Шер взглянула на мужа и опустила глаза.
— И куда этот страх заводит… — кивнула она.
Бус, махнув хвостом, исчез за дверью.
Айрен тоже прикинула — бежать следом или нет. Но решила, что нет: будет что-то интересное — позовут.
— Интересссно, — задумчиво повторила она. Сломанные вещи. Слова о страхах и том, что видения не понравились. Собственные ощущения. Тогорианец, не желавший расставаться с фигуркой.
Ей хотелось внимательнее рассмотреть эти вещи. Попробовать заставить их заработать снова. Было любопытно — работают они только в конкретных руках, или на каждый предмет прописано своё видение?
Это было очень занятное ощущение, и Айрен потратила несколько секунд, размышляя, насколько оно её собственное. Или внушаемое чем-то или кем-то извне?
И всё говорило, что это её собственное. Часть её личности.
Тёмная с неутолимой жаждой исследования? Было этому какое-то объяснение… Но мысль в руки пока не давалась.
— Нас не унижают, — наконец заговорила она, решительно взяв со стола фигурку, за которую так боролся Мррухс. — Нас изучают.
Она сконцентрировалась, сквозь Силу разглядывая предмет в своих когтях.
Материал фигурки был ни на что не похож. Не камень, не метал, не пластик. Что-то совершенно незнакомое.

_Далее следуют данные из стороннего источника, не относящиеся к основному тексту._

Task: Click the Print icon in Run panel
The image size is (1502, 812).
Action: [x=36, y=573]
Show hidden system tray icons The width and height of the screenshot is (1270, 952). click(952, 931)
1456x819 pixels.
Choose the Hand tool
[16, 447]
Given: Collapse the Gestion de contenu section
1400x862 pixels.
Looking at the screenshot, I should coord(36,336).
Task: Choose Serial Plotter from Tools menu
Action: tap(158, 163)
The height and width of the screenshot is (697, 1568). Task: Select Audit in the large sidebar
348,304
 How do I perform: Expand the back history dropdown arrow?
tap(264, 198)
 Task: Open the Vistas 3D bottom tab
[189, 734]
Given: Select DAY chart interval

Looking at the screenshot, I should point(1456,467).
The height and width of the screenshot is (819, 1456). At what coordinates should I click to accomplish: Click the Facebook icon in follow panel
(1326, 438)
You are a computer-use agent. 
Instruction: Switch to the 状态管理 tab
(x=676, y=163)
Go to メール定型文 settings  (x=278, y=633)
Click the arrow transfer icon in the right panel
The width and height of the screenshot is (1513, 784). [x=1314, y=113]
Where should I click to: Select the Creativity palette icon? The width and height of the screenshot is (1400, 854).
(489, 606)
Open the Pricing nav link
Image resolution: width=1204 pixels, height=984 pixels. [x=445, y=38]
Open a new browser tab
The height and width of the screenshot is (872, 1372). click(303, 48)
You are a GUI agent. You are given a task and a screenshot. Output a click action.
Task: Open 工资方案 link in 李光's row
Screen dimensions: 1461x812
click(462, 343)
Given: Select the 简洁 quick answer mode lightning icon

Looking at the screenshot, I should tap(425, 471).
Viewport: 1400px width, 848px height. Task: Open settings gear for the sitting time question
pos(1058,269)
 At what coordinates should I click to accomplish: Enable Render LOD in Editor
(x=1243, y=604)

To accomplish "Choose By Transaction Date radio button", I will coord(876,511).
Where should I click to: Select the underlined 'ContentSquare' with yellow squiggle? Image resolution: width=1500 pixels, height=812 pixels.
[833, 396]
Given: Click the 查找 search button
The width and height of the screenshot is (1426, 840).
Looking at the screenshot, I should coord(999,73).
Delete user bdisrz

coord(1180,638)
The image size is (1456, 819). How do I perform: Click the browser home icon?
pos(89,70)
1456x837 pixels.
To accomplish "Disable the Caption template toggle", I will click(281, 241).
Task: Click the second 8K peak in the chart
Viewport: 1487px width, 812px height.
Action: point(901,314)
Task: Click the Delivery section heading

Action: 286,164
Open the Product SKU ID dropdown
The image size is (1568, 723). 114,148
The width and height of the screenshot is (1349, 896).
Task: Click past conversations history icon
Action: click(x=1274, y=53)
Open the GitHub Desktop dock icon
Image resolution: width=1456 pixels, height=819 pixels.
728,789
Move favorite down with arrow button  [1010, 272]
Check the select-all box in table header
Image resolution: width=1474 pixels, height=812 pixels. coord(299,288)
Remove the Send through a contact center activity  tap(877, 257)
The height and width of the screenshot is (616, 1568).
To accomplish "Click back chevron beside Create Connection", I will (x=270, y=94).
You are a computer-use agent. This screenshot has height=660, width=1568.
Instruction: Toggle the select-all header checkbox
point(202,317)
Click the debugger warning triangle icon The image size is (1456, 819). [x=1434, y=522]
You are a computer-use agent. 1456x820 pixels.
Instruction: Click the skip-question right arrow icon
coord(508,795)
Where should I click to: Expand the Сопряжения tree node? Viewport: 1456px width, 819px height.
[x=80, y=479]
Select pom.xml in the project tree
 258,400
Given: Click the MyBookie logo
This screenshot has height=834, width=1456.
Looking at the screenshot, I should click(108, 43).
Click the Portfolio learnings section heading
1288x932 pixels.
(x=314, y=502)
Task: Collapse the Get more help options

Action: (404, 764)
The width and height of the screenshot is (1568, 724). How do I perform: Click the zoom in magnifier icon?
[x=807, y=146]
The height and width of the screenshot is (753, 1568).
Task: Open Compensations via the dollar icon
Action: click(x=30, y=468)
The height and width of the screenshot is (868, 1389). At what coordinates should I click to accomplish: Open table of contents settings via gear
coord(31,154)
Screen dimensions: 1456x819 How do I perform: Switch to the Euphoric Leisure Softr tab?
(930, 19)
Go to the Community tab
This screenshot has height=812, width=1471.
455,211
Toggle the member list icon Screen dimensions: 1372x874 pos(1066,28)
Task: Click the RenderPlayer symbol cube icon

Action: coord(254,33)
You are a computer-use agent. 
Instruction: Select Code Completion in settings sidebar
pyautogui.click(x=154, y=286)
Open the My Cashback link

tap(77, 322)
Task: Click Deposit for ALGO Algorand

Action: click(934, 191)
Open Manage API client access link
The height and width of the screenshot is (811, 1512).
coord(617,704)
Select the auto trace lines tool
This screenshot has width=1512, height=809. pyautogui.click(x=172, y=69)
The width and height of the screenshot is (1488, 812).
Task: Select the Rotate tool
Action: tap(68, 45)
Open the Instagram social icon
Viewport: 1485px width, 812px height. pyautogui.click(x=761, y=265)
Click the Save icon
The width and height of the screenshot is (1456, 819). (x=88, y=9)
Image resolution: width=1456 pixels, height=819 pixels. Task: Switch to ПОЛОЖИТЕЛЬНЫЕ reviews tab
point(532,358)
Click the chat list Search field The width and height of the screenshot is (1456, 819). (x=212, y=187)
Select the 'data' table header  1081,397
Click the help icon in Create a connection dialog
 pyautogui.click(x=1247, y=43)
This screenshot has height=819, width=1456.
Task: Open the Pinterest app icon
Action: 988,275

И ощущение пристального взгляда. Ящерица задумчиво наклонила голову набок, продолжая вглядываться. Но большего ей добиться не удалось.
— Похоже, что каждая вещь — индивидуальна. А жаль, интересно, что же ему, — она кивнула на тогорианца, — такого наобещали, что с этим расставаться не хотелось.
— Видимо, что-то очень хорошее, — вздохнул Ник. — Я в своём варианте обещанного, кажется, чуть не улетел за край Вселенной. И чуть не потерял Шер. Может, конечно, однажды я туда и доберусь. Но не один.